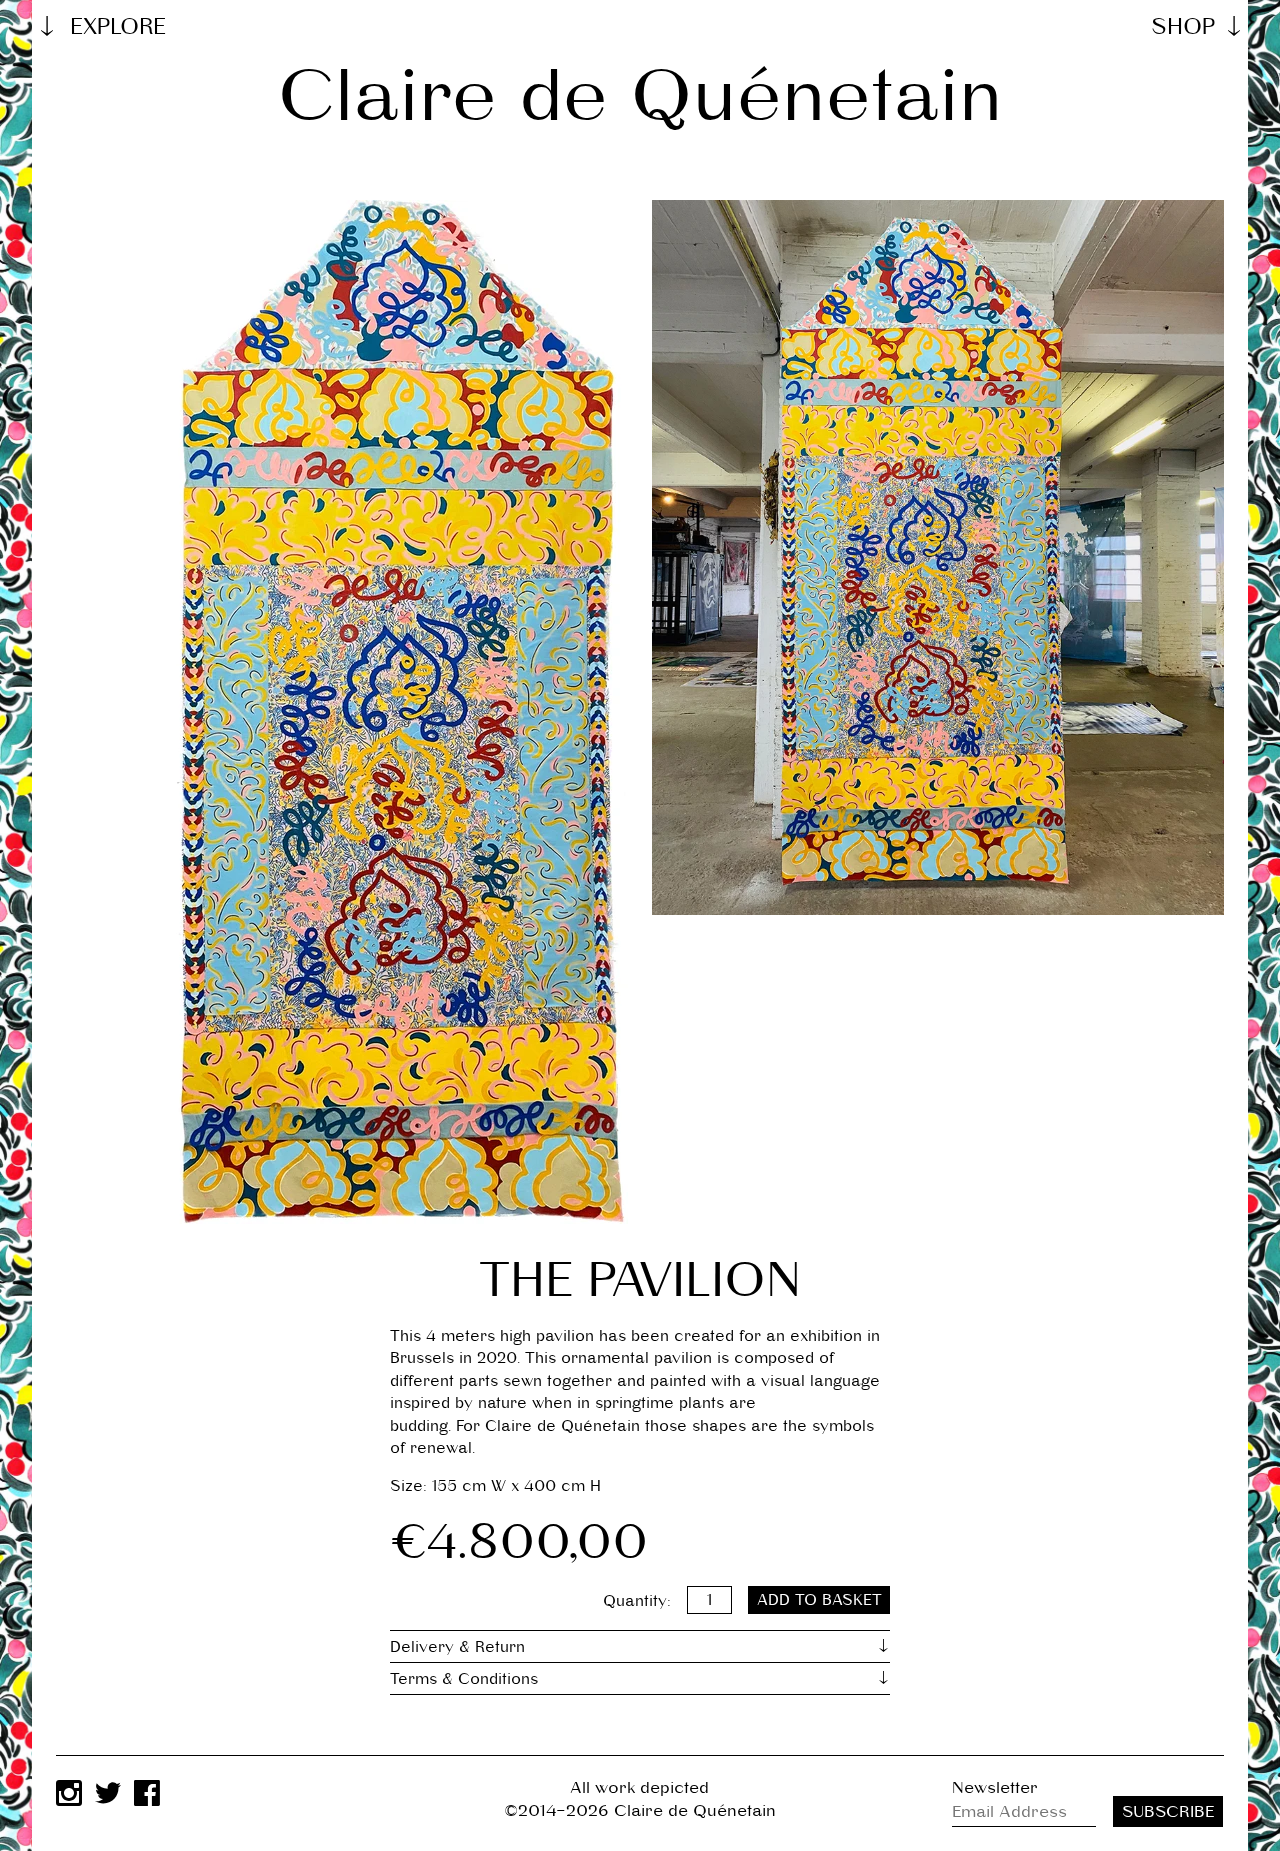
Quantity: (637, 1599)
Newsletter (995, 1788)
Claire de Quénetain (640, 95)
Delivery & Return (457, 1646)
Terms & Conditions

========

## TASK DETAILS
Once the pictures are set aside, output the whole listing exactly.

## RESULT FOR THIS TASK
Quantity: (637, 1599)
Newsletter (995, 1788)
Claire de Quénetain (640, 95)
Delivery & Return (457, 1646)
Terms & Conditions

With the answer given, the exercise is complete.